OMELETTE 01326 5

Courgette & Ricotta Omelette with Lemon & Chilli

10 Minutes

Surprise your customers with the perfect combination of rich creaminess and light freshness in this omelette straight from your kitchen. The lemon and mint cut through the ricotta and a sprinkling of chilli adds a final touch of spice to the palate.


Yield: 1 serving

Prep time: 10 minutes

Cook time: 5 minutes

Expert tips: For the best result, use room temperature eggs.



  • 3 eggs
  • 2 tbsp water
  • 1 tbsp Tararua Butter
  • 1 handful baby spinach
  • 50g courgette ribbons
  • 2 tbsp Puhoi Ricotta
  • 1/2 tsp lemon zest
  • 1 tsp chopped mint leaves
  • ½ tsp red chilli, finely chopped


1. In a bowl beat eggs, water & salt until well blended.

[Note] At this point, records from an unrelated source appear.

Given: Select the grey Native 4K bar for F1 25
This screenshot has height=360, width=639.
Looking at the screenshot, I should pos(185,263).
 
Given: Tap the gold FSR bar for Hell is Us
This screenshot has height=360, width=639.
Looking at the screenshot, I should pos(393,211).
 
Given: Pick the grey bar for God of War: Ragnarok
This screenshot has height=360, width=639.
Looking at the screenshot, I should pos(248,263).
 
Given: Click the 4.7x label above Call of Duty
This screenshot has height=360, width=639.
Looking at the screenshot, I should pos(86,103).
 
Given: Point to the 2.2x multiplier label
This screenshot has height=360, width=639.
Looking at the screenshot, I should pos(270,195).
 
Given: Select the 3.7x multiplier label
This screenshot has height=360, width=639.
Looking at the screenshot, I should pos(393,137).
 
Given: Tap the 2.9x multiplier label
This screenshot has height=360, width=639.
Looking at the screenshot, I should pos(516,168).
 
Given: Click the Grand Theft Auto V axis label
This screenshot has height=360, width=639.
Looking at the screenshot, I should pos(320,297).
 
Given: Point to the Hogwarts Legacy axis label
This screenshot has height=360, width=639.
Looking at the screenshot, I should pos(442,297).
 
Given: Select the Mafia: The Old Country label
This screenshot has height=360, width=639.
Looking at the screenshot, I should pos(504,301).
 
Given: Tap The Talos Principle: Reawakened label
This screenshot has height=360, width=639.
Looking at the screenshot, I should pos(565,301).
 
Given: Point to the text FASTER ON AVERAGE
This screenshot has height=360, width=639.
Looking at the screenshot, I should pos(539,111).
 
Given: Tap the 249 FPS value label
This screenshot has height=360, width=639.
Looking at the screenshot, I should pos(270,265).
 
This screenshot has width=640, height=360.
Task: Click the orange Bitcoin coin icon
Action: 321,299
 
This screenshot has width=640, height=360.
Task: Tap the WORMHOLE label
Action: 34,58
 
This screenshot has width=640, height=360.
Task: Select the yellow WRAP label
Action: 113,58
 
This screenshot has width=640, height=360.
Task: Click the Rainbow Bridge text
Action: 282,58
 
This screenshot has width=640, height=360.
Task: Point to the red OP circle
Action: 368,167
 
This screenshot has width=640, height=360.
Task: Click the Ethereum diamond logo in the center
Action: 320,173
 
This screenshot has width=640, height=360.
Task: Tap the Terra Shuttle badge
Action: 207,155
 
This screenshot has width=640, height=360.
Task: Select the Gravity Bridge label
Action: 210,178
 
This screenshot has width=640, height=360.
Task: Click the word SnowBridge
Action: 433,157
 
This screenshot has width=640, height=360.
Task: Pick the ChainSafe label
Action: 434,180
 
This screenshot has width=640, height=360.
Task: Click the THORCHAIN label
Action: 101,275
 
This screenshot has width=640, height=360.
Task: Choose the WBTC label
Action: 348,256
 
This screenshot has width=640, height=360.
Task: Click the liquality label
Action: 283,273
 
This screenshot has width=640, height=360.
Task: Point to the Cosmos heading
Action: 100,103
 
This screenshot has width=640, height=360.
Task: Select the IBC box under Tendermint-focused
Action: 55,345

2. Heat butter in pan over medium-high heat until hot, tilt to coat the bottom.

3. Gently push cooked portions from the edges toward the centre with a heat proof spatula so that the uncooked eggs can reach the hot surface. Continue cooking, tilting the pan and gently moving cooked portions as needed.

4. When the top surface of the omelette is starting to set, scatter over the spinach, courgette, ricotta, lemon zest, mint & chilli and fold the omelette in half using a spatula.

5. Place a plate over the omelette pan and invert onto the plate. Lightly season the top with salt & pepper and serve immediately.